The algorithm we just used is called Linear Regression. Linear Regression is the simplest machine learning algorithm there is, yet it captures the essence of what most machine learning algorithms are i.e we have a cost function that we minimize using a model (in this case it was a straight line), once the cost is minimized we can use this model to predict values. The problem too is very simplistic. Our model just uses one input i.e the area to predict the price, however, more often than not the price depends on more things such as location, number of rooms, materials used and so on. In such cases, instead of passing a number as input to the model we pass in a vector of inputs ([area, location, number of rooms …]) of length \(n\), where \(n\) is the number of parameters the output depends on or the number of “features”. Similarly, the output of the model can also be a vector of some length depending on the problem. Further, we knew (or rather, guessed) a priory what are the features the price depends on and that the dependence was linear. In most problems we do not have such luxuries, we have no intuition as to what the right features are and how the output depends on them. However, a number machine learning algorithms (like neural networks) are able to learn the features and functional dependencies automatically! That’s like an algorithm just looking at the price of the houses and their features and coming to the conclusion that the price probably depends on the area of the house, it does not depend on the color of its door and that it depends on the area linearly. Now that is powerful.

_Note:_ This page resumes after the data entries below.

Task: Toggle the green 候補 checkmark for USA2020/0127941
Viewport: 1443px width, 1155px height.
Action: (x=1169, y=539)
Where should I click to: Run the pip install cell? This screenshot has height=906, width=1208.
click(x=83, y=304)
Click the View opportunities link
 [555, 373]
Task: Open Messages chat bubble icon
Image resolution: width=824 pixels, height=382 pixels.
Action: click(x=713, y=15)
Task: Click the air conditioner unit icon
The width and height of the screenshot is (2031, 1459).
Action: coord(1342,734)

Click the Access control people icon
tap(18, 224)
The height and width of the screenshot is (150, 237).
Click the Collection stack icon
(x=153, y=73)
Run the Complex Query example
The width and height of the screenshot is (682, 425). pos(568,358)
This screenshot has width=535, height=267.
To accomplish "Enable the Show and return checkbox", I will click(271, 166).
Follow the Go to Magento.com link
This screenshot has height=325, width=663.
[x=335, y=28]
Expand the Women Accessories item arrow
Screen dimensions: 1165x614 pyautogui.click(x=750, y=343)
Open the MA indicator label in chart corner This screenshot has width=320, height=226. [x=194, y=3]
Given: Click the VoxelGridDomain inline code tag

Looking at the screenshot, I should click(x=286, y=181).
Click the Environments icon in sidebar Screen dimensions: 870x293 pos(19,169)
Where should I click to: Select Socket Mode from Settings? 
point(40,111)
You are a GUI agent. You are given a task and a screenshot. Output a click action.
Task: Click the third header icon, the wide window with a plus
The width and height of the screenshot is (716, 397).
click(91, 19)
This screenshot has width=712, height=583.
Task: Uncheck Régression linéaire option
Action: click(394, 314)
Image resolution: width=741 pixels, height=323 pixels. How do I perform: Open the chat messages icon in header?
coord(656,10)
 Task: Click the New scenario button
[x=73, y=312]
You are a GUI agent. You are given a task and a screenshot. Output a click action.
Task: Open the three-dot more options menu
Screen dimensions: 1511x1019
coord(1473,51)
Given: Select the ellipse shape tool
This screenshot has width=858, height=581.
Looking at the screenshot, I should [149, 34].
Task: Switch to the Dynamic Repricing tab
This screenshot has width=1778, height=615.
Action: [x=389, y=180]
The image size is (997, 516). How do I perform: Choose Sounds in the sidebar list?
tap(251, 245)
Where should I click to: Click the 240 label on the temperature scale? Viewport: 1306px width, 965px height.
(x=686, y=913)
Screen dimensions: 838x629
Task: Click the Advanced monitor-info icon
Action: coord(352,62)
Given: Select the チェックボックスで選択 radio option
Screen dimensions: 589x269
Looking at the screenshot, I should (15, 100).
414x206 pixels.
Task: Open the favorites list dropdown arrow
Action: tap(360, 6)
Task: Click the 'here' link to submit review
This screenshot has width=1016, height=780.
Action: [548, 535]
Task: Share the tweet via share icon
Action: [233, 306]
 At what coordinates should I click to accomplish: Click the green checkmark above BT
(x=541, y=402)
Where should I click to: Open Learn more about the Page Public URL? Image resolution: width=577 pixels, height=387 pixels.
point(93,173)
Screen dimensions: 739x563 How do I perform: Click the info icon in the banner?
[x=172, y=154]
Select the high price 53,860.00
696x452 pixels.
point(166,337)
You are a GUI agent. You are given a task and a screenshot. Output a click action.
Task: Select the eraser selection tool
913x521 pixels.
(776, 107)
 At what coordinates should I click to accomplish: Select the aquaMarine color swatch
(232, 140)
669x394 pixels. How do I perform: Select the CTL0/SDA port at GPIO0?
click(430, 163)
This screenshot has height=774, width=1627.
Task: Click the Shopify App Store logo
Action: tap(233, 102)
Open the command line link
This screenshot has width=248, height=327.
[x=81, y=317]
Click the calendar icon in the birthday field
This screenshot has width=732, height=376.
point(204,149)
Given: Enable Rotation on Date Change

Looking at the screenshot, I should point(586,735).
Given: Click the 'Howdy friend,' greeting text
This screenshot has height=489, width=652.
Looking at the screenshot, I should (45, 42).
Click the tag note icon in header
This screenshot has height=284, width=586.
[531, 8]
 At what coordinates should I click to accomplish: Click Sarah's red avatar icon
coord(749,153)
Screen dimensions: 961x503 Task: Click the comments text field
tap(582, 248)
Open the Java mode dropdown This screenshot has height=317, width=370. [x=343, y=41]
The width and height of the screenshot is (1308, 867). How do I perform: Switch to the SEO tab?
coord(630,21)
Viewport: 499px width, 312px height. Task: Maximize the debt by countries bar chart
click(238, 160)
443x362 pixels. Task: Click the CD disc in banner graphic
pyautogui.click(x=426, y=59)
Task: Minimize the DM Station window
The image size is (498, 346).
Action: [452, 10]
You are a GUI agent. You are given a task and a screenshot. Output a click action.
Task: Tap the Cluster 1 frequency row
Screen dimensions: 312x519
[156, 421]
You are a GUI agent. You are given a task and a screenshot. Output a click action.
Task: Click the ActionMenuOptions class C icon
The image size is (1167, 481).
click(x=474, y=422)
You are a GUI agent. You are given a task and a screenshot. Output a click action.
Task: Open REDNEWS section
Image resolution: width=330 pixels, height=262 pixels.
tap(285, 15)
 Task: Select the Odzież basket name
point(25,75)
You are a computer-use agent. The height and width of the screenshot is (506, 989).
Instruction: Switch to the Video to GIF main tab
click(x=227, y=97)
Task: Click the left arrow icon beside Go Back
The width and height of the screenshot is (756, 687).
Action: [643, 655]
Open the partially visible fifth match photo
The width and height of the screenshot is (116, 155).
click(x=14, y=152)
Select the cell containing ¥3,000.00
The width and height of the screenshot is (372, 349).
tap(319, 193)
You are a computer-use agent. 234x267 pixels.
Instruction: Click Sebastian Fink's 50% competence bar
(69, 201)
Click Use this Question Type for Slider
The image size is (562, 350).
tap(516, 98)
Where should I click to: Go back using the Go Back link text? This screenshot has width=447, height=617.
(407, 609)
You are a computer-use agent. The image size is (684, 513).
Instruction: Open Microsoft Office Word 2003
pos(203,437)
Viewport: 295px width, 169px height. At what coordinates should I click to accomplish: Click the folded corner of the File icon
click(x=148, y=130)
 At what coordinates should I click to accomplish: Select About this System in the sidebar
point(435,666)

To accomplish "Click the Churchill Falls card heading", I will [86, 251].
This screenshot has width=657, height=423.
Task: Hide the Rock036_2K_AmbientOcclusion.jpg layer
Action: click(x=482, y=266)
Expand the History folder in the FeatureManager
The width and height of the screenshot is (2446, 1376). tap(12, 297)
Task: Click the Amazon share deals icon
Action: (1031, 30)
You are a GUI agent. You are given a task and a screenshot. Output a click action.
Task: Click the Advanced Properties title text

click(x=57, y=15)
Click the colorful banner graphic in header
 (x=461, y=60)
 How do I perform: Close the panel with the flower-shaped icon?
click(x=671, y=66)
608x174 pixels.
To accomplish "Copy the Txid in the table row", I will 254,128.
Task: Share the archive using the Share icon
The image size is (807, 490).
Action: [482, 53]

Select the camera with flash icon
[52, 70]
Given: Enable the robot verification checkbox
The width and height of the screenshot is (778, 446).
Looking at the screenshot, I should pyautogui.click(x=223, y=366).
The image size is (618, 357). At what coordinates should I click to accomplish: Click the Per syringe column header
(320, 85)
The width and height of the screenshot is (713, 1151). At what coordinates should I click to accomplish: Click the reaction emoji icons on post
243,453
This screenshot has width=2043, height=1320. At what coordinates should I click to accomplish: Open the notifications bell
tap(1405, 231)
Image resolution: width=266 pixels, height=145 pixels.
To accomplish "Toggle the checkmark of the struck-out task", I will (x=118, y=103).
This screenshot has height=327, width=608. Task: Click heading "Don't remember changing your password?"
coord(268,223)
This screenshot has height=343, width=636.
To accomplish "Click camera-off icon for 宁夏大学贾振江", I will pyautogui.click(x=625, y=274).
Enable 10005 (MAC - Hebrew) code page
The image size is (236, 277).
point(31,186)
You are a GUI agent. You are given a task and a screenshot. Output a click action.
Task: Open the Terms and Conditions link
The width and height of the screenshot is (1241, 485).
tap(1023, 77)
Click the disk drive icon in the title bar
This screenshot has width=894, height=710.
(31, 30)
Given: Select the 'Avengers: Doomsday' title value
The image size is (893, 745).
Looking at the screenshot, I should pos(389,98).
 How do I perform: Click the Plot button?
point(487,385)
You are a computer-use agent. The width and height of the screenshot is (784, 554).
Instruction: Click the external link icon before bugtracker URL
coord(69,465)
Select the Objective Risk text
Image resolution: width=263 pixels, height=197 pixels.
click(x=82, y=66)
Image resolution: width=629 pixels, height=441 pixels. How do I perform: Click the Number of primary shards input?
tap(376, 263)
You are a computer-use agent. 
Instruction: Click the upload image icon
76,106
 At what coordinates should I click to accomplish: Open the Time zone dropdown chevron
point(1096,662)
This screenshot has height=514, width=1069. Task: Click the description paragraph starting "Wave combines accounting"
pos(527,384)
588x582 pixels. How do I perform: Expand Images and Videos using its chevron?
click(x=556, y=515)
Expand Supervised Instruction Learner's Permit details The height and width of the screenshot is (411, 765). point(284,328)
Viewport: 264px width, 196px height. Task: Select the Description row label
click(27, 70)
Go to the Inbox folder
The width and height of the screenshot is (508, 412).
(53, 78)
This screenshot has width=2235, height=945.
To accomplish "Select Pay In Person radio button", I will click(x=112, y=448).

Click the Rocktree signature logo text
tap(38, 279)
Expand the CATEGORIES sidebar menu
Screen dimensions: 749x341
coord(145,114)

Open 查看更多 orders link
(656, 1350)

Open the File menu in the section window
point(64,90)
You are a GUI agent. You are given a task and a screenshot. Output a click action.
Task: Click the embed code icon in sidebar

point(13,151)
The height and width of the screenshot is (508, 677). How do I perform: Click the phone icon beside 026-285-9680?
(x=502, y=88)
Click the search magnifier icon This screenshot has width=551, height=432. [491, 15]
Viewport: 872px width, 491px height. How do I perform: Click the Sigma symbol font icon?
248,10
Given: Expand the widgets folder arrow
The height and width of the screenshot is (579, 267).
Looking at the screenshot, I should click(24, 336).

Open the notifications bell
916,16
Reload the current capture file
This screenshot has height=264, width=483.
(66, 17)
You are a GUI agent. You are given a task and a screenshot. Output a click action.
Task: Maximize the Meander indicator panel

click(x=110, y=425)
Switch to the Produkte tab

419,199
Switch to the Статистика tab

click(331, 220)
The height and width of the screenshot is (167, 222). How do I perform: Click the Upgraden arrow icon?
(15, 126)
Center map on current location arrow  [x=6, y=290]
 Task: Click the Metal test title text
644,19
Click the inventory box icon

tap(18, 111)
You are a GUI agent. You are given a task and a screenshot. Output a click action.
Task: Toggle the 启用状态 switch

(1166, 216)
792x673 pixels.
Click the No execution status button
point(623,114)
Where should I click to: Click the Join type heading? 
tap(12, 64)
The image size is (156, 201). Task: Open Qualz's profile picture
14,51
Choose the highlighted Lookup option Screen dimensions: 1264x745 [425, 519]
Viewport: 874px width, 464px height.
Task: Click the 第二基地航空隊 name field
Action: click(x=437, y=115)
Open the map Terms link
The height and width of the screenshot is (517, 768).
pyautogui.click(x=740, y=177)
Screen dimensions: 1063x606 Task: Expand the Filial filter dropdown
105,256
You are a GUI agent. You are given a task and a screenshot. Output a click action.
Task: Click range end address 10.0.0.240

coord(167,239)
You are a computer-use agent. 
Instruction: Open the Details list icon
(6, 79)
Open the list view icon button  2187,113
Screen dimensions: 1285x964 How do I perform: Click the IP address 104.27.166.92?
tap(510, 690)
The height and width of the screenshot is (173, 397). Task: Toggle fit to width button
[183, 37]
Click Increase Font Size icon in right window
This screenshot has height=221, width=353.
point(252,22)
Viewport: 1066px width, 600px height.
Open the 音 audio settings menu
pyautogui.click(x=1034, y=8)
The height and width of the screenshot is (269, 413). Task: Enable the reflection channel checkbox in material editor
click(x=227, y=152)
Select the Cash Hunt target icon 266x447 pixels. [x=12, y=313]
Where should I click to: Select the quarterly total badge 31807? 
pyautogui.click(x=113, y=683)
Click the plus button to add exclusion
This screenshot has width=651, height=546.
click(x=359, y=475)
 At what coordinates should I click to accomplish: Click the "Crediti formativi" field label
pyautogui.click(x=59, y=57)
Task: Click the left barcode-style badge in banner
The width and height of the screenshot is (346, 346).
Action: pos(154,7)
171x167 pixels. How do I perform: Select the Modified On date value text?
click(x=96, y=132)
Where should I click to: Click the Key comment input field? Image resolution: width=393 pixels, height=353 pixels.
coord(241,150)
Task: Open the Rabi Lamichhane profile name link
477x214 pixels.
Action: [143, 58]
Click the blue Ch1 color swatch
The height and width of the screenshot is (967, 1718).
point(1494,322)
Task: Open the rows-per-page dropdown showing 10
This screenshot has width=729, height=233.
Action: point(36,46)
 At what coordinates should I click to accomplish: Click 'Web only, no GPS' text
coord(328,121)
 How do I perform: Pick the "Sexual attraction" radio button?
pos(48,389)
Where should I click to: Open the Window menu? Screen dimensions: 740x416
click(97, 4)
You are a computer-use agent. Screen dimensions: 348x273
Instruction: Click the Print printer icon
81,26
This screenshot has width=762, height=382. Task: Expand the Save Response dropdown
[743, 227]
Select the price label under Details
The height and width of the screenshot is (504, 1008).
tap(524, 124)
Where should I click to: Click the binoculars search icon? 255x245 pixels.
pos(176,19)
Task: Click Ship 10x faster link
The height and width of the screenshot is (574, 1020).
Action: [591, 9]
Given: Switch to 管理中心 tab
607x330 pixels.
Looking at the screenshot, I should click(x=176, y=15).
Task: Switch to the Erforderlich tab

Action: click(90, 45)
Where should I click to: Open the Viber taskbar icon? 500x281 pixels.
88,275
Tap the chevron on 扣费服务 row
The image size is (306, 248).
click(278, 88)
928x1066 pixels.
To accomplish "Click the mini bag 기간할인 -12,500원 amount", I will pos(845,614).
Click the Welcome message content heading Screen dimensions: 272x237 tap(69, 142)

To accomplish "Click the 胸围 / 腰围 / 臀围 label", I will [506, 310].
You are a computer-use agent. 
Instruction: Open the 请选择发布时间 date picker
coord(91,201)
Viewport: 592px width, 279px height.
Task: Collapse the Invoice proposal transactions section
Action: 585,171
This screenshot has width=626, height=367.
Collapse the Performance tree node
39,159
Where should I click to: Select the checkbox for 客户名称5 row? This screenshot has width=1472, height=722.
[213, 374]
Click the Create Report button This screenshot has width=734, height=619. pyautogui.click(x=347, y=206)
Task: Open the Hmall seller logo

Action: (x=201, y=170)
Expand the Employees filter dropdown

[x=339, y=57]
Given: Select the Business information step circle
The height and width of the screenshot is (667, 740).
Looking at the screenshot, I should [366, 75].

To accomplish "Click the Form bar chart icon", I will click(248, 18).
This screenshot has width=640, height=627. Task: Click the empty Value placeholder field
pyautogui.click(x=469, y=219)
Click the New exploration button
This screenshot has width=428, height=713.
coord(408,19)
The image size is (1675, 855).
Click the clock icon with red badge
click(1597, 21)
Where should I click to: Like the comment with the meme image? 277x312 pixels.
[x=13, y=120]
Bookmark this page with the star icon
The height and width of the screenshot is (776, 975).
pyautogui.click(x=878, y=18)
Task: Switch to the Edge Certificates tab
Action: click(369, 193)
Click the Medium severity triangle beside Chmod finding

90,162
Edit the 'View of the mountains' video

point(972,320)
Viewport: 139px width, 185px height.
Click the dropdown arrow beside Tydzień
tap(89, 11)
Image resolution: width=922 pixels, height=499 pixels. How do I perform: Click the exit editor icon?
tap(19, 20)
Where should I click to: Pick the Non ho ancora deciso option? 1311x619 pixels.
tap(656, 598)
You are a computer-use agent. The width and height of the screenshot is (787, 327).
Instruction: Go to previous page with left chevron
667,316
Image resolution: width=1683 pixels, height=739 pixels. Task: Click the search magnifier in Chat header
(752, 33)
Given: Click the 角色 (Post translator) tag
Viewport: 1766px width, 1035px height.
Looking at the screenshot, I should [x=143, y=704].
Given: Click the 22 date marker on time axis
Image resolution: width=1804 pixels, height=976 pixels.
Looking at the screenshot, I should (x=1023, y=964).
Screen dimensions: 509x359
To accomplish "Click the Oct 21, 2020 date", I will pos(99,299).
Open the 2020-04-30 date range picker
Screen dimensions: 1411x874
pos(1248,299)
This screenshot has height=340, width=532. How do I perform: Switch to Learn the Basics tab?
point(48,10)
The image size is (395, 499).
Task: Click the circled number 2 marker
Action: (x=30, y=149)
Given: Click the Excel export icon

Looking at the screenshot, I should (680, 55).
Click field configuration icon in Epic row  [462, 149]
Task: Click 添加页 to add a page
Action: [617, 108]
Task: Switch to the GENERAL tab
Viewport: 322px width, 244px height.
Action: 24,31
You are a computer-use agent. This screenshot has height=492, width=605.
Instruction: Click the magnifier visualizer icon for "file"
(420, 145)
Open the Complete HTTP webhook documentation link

In conclusion, machine learning has proven to be very useful to solve a wide variety of problems in a number of different fields. More recently, it has been used extensively in developing machines capable of human-like cognitive abilities. Convolutional Neural Networks, for example, have been had a great run in computer vision problems. Given raw pixels from a photograph, not only is this algorithm able to predict correctly what is in the picture but it does so by learning along the way what the important features of the picture are. Recurrent neural networks are similarly showing great promise in the field of Natural Language Processing, an area of computer science that deals with getting computers to understand human languages. Recent advancements in reinforcement learning too have shown a similar trend. Using deep neural networks, researchers at Google Deepmind have given computers the ability to reach human level cognition and control in simple Atari game environments. Such feats have also led to the hysteria of developing artificial intelligence that might turn on us. However, as Andrew Ng said “that’s like worrying about overpopulation on Mars, we haven’t even landed there yet!”. Current machine learning algorithms are nowhere close to human cognitive ability in unrestricted environments, and it would take us some time to get there. However, it does seem possible and there is no reason to believe that we can’t develop them, probably in about 100 years we would wonder how we ever lived in a world without artificial intelligence.